**PROBLEM TO SOLVE:**
Could you return every line of the material that contains the word "stack"?

**EXTRACTED DATA:**
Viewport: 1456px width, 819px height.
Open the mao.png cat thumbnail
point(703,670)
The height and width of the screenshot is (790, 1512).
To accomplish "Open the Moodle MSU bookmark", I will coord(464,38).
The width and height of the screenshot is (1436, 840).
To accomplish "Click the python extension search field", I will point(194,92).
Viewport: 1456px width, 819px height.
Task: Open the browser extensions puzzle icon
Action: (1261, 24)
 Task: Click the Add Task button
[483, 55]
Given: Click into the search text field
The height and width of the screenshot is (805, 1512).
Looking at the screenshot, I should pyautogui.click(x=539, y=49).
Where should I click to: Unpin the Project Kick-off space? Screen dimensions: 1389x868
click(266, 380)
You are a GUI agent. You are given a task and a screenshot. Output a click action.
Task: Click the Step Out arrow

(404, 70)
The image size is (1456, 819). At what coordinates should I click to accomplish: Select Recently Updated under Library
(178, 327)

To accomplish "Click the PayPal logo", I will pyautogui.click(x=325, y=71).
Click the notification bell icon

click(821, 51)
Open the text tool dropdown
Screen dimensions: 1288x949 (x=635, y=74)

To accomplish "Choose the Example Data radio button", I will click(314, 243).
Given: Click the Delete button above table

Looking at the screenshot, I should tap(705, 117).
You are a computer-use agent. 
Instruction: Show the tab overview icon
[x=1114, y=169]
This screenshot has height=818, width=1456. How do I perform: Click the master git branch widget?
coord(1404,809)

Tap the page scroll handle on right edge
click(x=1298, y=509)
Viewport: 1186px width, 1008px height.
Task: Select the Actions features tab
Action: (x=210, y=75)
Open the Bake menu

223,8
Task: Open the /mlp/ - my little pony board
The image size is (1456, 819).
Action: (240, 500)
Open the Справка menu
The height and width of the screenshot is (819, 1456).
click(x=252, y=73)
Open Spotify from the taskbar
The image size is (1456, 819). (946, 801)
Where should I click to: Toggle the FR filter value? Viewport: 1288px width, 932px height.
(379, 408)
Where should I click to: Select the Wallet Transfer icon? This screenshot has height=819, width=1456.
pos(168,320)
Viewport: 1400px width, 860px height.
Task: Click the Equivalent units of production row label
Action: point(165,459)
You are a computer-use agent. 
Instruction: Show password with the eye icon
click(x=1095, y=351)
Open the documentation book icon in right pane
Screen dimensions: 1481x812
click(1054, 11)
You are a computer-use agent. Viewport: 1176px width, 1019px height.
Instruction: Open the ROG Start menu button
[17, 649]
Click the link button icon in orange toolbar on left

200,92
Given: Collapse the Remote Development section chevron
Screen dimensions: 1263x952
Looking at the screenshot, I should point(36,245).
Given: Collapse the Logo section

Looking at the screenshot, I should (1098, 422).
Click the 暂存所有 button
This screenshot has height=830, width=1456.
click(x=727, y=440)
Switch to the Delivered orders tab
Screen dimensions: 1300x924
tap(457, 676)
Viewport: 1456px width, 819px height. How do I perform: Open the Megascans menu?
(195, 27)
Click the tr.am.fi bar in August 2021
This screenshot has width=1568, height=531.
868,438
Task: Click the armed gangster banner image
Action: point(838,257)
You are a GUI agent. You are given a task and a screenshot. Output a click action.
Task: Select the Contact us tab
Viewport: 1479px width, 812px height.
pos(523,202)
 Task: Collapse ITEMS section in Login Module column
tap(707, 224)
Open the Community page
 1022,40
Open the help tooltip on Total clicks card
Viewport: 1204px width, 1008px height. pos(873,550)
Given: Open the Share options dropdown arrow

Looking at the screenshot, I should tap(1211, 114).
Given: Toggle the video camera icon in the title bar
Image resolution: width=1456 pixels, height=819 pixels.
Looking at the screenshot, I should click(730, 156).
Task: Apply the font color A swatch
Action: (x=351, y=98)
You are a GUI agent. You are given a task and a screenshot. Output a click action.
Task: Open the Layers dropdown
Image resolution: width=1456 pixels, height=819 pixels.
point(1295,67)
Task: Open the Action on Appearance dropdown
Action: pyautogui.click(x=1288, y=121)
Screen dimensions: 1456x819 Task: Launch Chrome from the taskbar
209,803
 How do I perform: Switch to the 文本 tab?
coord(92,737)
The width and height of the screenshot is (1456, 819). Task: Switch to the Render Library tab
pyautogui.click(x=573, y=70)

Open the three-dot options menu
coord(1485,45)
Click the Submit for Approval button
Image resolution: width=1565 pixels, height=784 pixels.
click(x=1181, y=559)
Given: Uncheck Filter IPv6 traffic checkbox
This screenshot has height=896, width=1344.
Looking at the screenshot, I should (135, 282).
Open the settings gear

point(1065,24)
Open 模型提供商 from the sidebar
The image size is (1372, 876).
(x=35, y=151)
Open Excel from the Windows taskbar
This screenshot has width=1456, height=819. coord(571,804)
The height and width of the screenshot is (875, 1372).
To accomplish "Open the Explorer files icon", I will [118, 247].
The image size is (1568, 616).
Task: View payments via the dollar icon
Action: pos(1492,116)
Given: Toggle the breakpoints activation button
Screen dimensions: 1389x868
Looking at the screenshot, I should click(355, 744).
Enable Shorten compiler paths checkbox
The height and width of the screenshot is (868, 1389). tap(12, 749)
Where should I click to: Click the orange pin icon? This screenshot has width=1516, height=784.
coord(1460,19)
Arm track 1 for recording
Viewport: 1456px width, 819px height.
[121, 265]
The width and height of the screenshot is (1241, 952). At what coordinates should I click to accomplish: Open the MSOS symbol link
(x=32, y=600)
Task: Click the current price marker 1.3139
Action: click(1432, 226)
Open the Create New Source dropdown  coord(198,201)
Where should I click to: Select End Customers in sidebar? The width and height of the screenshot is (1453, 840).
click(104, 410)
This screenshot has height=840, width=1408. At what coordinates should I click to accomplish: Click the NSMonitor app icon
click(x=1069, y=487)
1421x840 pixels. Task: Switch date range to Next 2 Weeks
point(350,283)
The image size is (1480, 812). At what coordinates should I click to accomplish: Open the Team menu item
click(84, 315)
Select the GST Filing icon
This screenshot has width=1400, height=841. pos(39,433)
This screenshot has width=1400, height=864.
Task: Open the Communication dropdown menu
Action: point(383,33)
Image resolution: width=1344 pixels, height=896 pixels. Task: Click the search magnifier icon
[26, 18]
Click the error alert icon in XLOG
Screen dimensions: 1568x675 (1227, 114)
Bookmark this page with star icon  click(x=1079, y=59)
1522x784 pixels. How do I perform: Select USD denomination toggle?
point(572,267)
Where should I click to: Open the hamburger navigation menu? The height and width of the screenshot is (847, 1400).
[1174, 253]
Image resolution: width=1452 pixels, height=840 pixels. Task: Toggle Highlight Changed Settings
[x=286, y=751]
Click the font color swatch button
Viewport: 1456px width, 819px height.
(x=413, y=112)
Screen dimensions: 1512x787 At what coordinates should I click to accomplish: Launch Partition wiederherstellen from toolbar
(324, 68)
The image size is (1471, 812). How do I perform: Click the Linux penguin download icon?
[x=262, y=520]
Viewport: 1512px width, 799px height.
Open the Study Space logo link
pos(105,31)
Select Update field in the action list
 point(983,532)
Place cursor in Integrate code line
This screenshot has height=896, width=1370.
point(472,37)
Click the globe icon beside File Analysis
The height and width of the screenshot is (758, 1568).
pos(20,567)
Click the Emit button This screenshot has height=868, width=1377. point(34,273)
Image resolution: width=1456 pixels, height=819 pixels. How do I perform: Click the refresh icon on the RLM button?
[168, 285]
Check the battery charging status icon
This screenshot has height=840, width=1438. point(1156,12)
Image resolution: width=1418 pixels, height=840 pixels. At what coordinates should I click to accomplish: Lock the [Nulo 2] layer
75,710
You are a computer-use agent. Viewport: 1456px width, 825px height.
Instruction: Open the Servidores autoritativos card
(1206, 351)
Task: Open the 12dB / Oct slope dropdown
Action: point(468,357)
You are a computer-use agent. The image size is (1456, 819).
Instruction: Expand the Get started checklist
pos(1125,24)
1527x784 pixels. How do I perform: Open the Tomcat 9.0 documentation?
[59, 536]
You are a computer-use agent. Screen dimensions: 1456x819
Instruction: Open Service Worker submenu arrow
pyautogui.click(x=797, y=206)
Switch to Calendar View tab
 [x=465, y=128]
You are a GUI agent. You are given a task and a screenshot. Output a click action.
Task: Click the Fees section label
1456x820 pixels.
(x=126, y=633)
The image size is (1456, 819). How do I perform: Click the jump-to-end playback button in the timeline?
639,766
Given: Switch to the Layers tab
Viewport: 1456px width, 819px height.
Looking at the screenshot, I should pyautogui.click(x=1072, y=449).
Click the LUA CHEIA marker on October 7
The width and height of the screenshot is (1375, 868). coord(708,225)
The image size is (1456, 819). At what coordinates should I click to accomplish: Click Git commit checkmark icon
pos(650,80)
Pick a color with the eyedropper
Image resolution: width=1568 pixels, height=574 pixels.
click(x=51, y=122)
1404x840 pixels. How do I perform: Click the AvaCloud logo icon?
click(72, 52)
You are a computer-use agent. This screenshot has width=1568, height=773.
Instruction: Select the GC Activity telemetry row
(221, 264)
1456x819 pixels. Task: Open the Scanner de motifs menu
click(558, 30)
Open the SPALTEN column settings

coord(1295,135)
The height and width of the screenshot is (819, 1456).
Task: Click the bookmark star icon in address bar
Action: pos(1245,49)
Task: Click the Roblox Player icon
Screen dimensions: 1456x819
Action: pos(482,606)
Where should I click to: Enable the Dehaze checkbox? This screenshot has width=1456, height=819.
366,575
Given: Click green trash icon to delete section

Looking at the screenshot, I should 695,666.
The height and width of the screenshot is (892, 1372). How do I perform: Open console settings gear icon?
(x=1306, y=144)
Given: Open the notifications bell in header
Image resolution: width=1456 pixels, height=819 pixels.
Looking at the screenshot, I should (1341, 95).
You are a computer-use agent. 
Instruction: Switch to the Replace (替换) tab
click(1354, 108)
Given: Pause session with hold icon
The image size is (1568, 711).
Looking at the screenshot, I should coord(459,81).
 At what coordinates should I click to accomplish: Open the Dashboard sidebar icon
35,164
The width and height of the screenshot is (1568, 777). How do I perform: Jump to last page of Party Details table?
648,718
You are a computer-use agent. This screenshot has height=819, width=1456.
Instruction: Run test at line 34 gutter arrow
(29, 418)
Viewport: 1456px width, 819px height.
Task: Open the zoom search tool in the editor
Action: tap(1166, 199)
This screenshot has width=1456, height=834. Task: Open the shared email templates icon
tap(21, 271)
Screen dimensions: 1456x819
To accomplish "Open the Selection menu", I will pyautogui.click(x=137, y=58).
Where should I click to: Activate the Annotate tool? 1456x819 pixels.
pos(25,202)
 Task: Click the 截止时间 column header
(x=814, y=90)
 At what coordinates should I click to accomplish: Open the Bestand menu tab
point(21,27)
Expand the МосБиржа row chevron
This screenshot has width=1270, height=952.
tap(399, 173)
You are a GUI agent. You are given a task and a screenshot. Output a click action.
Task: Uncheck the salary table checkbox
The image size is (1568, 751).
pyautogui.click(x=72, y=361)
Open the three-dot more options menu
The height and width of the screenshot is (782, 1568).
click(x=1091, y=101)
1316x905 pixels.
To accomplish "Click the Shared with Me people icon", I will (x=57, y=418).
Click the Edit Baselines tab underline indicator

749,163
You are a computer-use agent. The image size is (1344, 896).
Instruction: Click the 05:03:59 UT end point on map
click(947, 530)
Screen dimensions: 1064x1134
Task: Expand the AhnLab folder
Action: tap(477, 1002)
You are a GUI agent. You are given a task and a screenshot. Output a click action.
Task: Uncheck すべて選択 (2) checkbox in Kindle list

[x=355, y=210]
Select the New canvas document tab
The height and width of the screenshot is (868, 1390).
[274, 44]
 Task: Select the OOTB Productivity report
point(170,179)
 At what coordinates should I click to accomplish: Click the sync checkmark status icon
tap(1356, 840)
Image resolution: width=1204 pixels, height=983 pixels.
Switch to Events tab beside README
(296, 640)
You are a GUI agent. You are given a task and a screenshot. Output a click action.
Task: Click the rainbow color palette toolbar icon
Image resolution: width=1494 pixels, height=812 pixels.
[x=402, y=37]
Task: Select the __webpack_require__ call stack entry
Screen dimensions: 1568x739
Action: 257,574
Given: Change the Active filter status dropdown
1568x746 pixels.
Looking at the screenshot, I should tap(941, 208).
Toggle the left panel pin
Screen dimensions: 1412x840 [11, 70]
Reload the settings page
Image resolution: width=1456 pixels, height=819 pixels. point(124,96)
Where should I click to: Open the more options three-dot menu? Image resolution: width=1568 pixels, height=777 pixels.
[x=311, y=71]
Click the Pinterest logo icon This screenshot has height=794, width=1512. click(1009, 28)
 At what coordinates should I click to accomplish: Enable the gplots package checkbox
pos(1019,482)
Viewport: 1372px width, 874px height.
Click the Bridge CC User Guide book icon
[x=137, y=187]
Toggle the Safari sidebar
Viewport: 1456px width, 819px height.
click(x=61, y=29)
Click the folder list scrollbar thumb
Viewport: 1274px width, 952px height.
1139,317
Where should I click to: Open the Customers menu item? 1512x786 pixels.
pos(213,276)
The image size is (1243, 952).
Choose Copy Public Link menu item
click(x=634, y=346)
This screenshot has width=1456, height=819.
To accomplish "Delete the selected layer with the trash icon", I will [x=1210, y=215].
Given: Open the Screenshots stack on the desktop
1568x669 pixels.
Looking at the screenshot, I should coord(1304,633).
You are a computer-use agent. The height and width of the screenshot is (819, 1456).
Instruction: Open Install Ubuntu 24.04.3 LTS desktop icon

**RESULT OF THE TASK:**
Task: Select the __webpack_require__ call stack entry
Given: Open the Screenshots stack on the desktop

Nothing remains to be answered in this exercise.